■ **Суть задания**
Продолжите приведенный ниже текст о «Короле Лире» и взгляде Толстого на эту трагедию, начав сразу после его последнего предложения.

■ **Текст страницы**
******************************
И в качестве примера для раскрытия этого положения, которое я передаю своими словами, он анализирует ту же самую первую сцену «Лира». Он находит неестественным раздел королевства. Он не находит для него никаких объяснений: это всего лишь уловка, трюк драматурга для того, чтобы состряпать пьесу. Анализируя потом положение за положением, переходя от одной ситуации к другой, он доказывает, — и довольно убедительно доказывает! — что все это надуманно, неестественно, как неестественна, например, беготня короля Лира по степи с непокрытой головой, встреча с изгнанным Эдгаром. Все это неестественно, нереально, нежизненно, неправдоподобно.

Это писал Толстой, будучи всего на несколько лет моложе самого короля Лира. Но, когда Толстому стукнуло столько же, сколько королю Лиру, он совершил поступок, который во многом напоминает поступок короля Лира: Толстой в 82 года покинул Ясную Поляну, в которой протекла почти вся его творческая жизнь. Толстой совершил на первый взгляд весьма парадоксальный шаг, к которому он, однако, очевидно готовился целую жизнь. Но, веря себе самому, Толстой не поверил ни Шекспиру, ни Лиру.

Думаю, что своей ошибкой в отношении короля Лира и Шекспира Толстой приблизил проблему нового раскрытия шекспировского трагического образа. Если подойти к образу короля Лира, ограничивая сферу действия этого героя семейной или политической трагедией, если смотреть на изъявление страстей человеческих и только, — тогда мы на самом деле спустимся лишь на первую глубину Шекспира, за которой идут новые слои, новые глубины, но, очевидно, водолазного оснащения для того, чтобы спускаться ниже, у нас не будет.

А что, если Король Лир, правивший государством, надо думать, больше полувека, — что, если даже на троне он оказался все же своеобразным мудрецом? Бывает, что трон не лишает мудрости. Что, если ритм его переживаний совпадает с ритмом переживаний настоящего мудреца? Что, если Лир выходит перед всеми не расслабленным, впадающим в детство стариком, а человеком, пронесшим через жизнь какую-то мысль, осуществить которую в очень дерзком эксперименте он решился, наконец, на краю могилы, так же как Толстой? Что, если не скинуть Лира с высоты Толстого, а приподнять его до высоты такого мудреца? Иначе говоря; что, если в плане Шекспира вслед за психологической трагедией, вслед за семейной трагедией, вслед за политической трагедией раскрыть философскую трагедию образа? Дает ли Шекспир подобную возможность? Самый первый анализ убеждает в этом, подтверждает это, дает возможность на этом основываться.
******************************
■ **Исходные данные**
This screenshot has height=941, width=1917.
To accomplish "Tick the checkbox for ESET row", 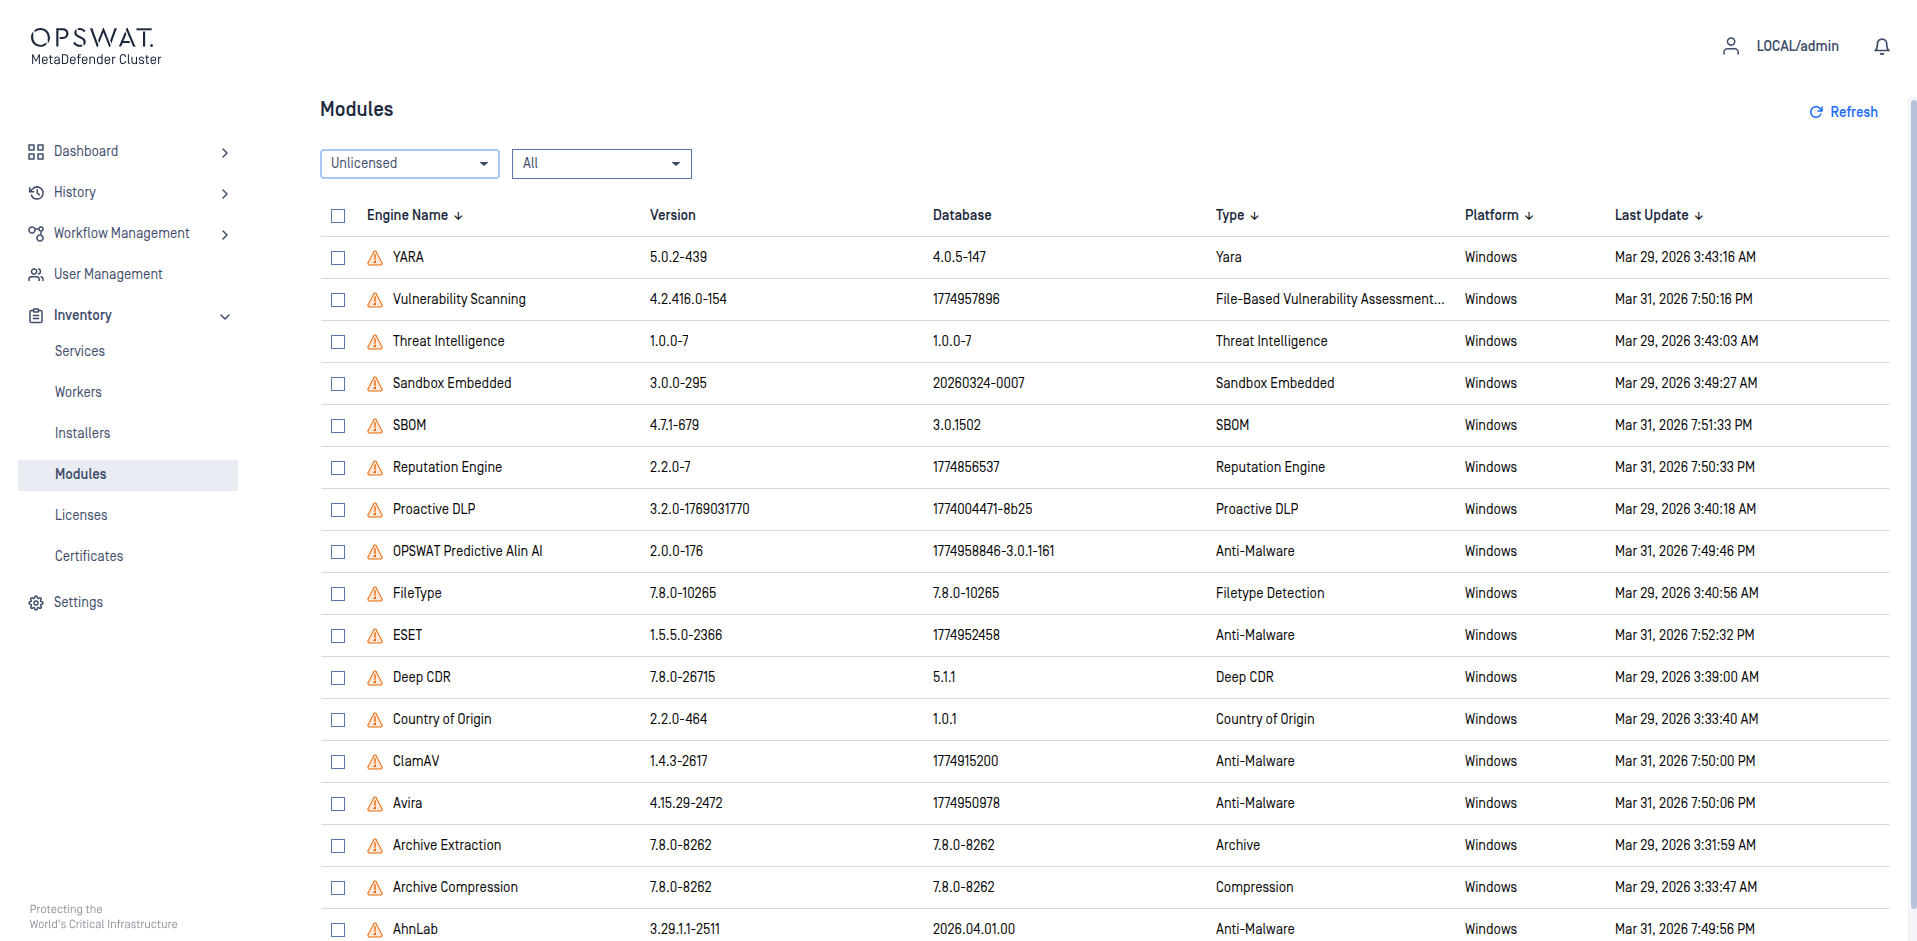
******************************
■ **Результат выполнения**
К великому сожалению, работая над Шекспиром, я был лишен одного очень важного орудия работы; я не знаю английского языка. Пришлось работать по переводам, но Сравнение переводов различных переводчиков открывало некоторые нюансы. В старом переводе Дружинина — он первую фразу, в которую, очевидно, вложен основной смысл, переводит так: «Мы же, между тем, передадим наш замысел давнишний».

Значит, мы имеем Дело с замыслом. Значит, надо думать, что король пришел не просто так, ас давнишним замыслом.

Правда, другой переводчик, гораздо более поздний, покойный Кузьмин, это перевел иначе и перевел так, что сразу исчез этот смысл: «Мы ж огласим сокрытое желанье». В старом переводе Соколовского вы находите эту фразу в таком звучании: «Мы ж покамест объявим всем обдуманный в тиши наш тайный замысел».

В примечании Соколовский пишет: «В подлиннике Лир, говоря о своем намерении, употребляет выражение «our darker purpose», то есть буквально: «наш темный умысел», но, понятно, что Лир хотел этими словами сказать только то, что он обдумал этот умысел про себя, в тишине. Понятие: «темный умысел» — имеет на русском языке другой оттенок».

Итак, в самом английском тексте сказано: «Мы вам сообщим наш умысел темнейший», то есть самый скрытый, самый спрятанный замысел.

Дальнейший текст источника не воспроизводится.